How does one frame a statement like this? I’m torn between Hopeless Luddite runs for GOP nomination and Maligned politician unexpectedly reveals secret of happiness. And …. I’m really leaning toward Option B here:
In a discussion on NBC’s Meet the Press about the controversy surrounding Hillary Clinton’s use of a home-based email server while she was secretary of state, moderator Chuck Todd asked Graham, “Do you have a private e-mail address?”
Graham’s answer: “I don’t email. No, you can have every email I’ve ever sent. I’ve never sent one.”
He added: “I don’t know what that makes me.”
John McCain had said something similar to Andrea Mitchell a few days earlier. It’s worth noting, too, that Senators do not fall under the same disclosure rules as the executive branch. The Federal Records Act does not apply to them, nor to members of the House, or to governors either, although the latter may have disclosure laws at the state level with which to comply.
This could be a case of an older generation rejecting technology — remember that insinuation during the 2008 campaign, when the media anointed Barack Obama the hip candidate of youth for his familiarity with social media? Dave Weigel followed up with Graham in New Hampshire, who said that social media and e-mail becomes a replacement for personal interaction:
“What I do, basically, is that I’ve got iPads, and I play around,” Graham explained. “But I don’t e-mail. I’ve tried not to have a system where I can just say the first dumb thing that comes to my mind. I’ve always been concerned. I can get texts, and I call you back, if I want. I get a text, and I respond not by sending you a text, but calling you if I think what you asked is worthy enough for me calling you. I’m not being arrogant, but I’m trying to jealously guard myself in terms of being able to think through problems and not engage in chat all day. I’ve had a chance to kind of carve out some time for myself not responding to every 15-second crisis.”
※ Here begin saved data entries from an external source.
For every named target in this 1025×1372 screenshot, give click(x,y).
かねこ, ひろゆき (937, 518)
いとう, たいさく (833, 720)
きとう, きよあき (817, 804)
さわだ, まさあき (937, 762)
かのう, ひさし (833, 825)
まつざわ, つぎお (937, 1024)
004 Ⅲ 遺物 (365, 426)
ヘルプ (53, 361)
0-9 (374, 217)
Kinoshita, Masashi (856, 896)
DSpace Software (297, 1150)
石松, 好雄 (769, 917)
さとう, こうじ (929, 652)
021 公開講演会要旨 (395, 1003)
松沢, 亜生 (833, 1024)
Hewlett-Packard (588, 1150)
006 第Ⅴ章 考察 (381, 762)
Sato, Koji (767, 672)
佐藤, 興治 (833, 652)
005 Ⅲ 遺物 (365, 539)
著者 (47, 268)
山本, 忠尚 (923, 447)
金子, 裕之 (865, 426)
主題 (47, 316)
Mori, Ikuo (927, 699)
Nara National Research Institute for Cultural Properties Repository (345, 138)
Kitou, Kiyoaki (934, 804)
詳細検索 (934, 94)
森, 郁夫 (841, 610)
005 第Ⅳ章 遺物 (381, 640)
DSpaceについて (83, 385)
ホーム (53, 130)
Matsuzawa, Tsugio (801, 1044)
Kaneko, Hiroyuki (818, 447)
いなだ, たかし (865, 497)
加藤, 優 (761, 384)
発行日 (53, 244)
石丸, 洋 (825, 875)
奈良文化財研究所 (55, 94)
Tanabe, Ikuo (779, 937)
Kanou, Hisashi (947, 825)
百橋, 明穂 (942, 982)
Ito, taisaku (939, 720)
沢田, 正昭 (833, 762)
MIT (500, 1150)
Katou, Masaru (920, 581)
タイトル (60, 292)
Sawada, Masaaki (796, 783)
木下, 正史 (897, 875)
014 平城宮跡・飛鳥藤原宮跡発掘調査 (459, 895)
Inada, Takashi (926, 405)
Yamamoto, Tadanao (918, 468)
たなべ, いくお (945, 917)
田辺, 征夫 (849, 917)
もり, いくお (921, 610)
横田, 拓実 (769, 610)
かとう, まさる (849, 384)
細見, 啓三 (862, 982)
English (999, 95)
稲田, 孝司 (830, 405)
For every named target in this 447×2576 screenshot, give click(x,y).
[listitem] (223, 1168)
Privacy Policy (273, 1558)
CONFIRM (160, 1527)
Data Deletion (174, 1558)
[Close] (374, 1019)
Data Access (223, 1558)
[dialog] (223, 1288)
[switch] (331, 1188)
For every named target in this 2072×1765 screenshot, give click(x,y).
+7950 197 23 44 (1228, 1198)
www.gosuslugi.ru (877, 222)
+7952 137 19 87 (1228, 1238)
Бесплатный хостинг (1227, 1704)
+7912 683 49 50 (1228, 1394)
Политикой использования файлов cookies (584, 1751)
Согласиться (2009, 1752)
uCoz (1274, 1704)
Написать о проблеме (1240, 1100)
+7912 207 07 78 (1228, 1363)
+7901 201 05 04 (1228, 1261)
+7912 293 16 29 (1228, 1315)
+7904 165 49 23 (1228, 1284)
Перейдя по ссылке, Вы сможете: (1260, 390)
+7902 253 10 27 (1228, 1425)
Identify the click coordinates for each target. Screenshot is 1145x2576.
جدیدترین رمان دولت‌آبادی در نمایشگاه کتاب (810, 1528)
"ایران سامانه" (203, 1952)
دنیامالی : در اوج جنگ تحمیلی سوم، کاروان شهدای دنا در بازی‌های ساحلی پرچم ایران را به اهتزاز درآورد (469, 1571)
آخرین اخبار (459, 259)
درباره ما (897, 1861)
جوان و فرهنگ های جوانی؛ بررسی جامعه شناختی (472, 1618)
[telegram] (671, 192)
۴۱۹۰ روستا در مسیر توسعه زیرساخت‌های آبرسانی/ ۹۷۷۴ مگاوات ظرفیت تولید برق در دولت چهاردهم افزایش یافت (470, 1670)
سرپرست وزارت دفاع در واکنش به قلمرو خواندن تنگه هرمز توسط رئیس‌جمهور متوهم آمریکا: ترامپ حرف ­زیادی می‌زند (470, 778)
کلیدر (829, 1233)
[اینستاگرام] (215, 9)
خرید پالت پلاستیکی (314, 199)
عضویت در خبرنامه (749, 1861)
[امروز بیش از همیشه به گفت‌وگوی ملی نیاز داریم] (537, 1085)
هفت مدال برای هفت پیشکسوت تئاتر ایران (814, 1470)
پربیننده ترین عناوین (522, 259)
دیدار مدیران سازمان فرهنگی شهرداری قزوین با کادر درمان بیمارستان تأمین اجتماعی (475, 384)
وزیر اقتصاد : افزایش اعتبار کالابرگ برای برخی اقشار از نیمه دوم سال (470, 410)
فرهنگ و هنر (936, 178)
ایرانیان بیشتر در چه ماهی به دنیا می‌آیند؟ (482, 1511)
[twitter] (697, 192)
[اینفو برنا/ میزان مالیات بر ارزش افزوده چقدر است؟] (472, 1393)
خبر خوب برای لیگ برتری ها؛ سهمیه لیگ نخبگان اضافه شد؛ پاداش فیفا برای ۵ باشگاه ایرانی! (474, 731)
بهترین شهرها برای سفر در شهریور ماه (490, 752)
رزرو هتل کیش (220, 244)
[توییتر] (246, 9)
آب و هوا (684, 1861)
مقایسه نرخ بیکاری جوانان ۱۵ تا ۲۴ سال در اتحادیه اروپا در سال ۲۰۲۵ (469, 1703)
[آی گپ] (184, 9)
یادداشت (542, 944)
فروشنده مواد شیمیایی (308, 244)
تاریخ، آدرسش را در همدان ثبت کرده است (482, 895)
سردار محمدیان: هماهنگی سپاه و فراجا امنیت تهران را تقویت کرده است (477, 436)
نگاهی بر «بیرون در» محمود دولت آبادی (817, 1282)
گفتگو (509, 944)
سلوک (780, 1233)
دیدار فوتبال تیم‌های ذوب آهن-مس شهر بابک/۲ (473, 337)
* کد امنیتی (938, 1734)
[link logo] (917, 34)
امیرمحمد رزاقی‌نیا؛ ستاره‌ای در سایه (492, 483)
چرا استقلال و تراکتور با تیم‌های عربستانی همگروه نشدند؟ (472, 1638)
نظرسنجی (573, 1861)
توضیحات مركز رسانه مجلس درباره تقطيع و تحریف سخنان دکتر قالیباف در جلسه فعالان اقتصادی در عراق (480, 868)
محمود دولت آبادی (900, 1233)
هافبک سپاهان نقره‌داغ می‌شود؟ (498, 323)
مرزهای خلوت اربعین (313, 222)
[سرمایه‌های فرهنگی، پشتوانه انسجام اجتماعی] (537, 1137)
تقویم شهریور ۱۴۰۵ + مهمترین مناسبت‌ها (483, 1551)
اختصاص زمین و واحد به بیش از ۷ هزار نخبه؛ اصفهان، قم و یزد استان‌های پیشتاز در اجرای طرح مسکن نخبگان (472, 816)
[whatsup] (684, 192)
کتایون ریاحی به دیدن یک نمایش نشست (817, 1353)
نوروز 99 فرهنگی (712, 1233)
That sounds just … sane, doesn’t it? If the Beltway-Big Apple media had that mentality, they might not have embarrassed themselves over Scott Walker the past couple of weeks. Graham essentially gives us a formula for perspective, rather than knee-jerk responses dictated by outside stimuli. And that would work great for someone at or near the top of the food chain, who has staffers with e-mails and Twitter accounts. For the rest of us, though … enlightenment remains a distant goal.
Besides, Hillary Clinton clearly wanted to use e-mail as Secretary of State, even going to the expense and trouble of setting up her own homebrew server. She just didn’t want to obey the law and provide the transparency that her position requires.
Graham makes another good point in this interview about Hillary Clinton:
The South Carolina senator said that the email issue raises important questions about Clinton’s communications. “Did she communicate on behalf of The Clinton Foundation as Secretary of State?” he asked.
Ron Fournier also connects the dots for National Journal:
Under fire, Bill Clinton said his namesake charity has “done a lot more good than harm”—hardly a ringing endorsement. One of his longest-serving advisers, a person who had worked directly for the foundation, told me the “longtime whispers of pay-to-play are going to become shouts.”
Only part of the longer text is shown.